Я слушаю маму, и боль потихоньку унимается. Мама не виновата. Это все доктор и та женщина. Мама держит мою руку, она поет о боге в надзвездных высях.
ВЕЧЕРОМ
Я лежу в постели в комнате под самой крышей и не могу заснуть. До меня доносятся звуки снаружи — приглушенный низкий голос выпи, в большой комнате разговаривают родители. Вот они идут по коридору, направляются в пристройку, выходят во двор.

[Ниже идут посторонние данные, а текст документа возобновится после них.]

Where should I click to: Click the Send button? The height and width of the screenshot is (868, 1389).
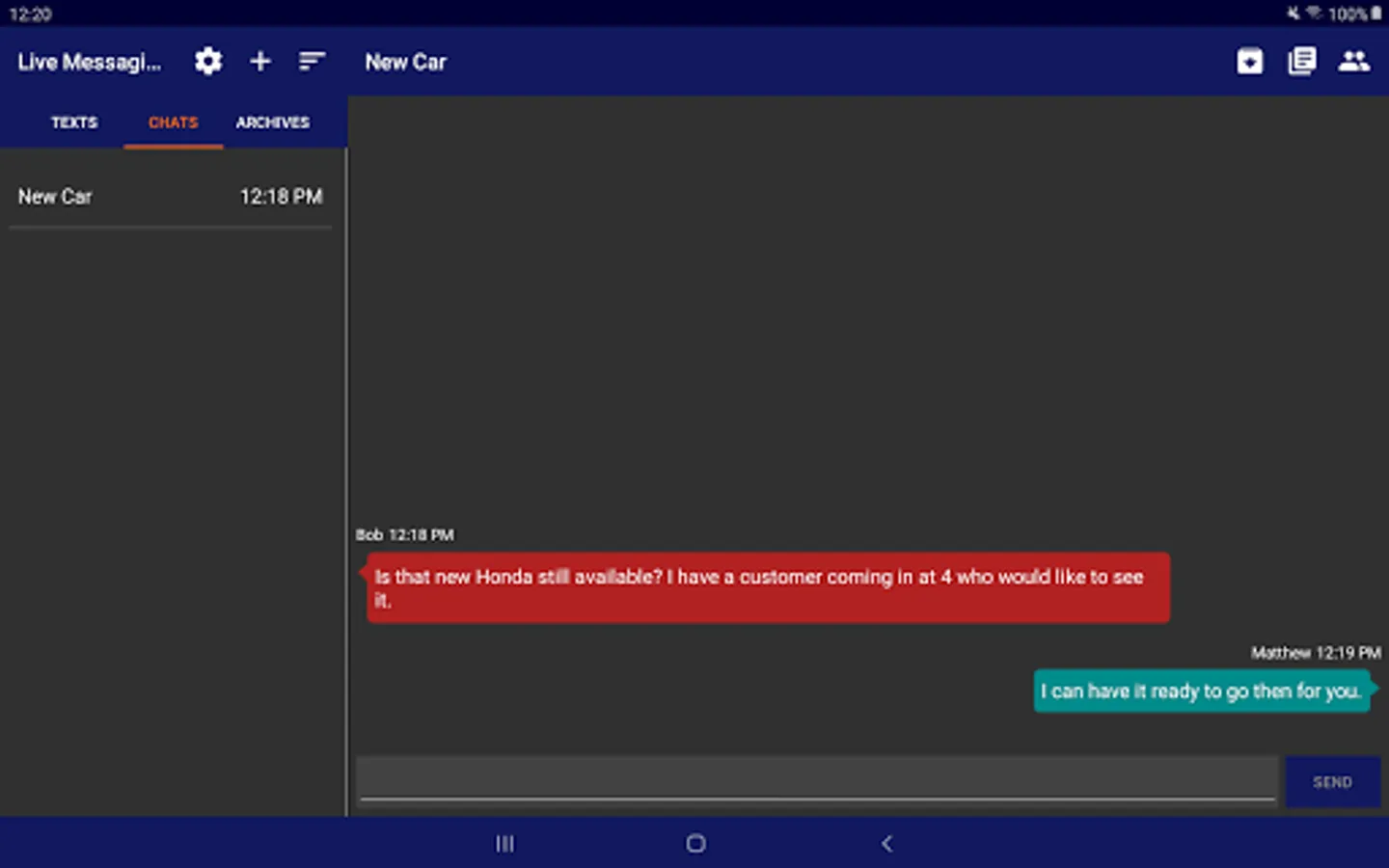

Я вылезаю из-под одеяла, подставляю к окну стул, взбираюсь на него и выглядываю наружу. Отец с мамой медленно бредут по саду между рельсами, проложенными для садовой тележки. Отец временами наклоняется к салатным грядкам, выдергивает сорняки. Отсюда видно, как они о чем-то разговаривают. Мама садится в тележку, и отец толкает ее вперед. Вот они засмеялись, это мне слышно. Миновали теплицы, поравнялись с мусорной кучей за домом, и в этот миг в небо величаво взмывает цапля. Она неторопливо взмахивает крыльями, удаляясь в сторону вечерней зари, растворяется в темной синеве небесного купола, превращаясь в едва различимое и почти неподвижное облачко. Отец выбрасывает на мусорную кучу сорванную по дороге зелень, ворошит старые, побуревшие от времени сорняки, потом опускается на землю и подносит к ним спичку. Занимается пламя. Мама стоит между костром и мною. На фоне огня ее фигура вырисовывается странным темным силуэтом. Теперь пламя подобралось к свежей зелени, и дым сразу делается молочно-белым, закручиваясь, он поднимается в вечернее небо. Ветра почти нет, и дым неторопливо стелется над лугами позади отцовского сада, расползается рваными белыми клочьями и тает в багряных сумерках. Отец обнимает маму за талию, так они стоят возле мусорной кучи, неподвижные, безмолвные, притихшие. Но я знаю, что будет дальше. Мама стоит справа от отца. Она прикасается к его левой руке, их пальцы переплетаются. Мама кладет голову отцу на плечо. Тот поворачивается к маме. Они целуются. Потом отец наклоняется к костру, ворошит в нем, отчего дым с новой силой поднимается вверх. Рука об руку они возвращаются к дому. Около первой теплицы отец спотыкается о брошенную на дороге доску. Так ему и надо.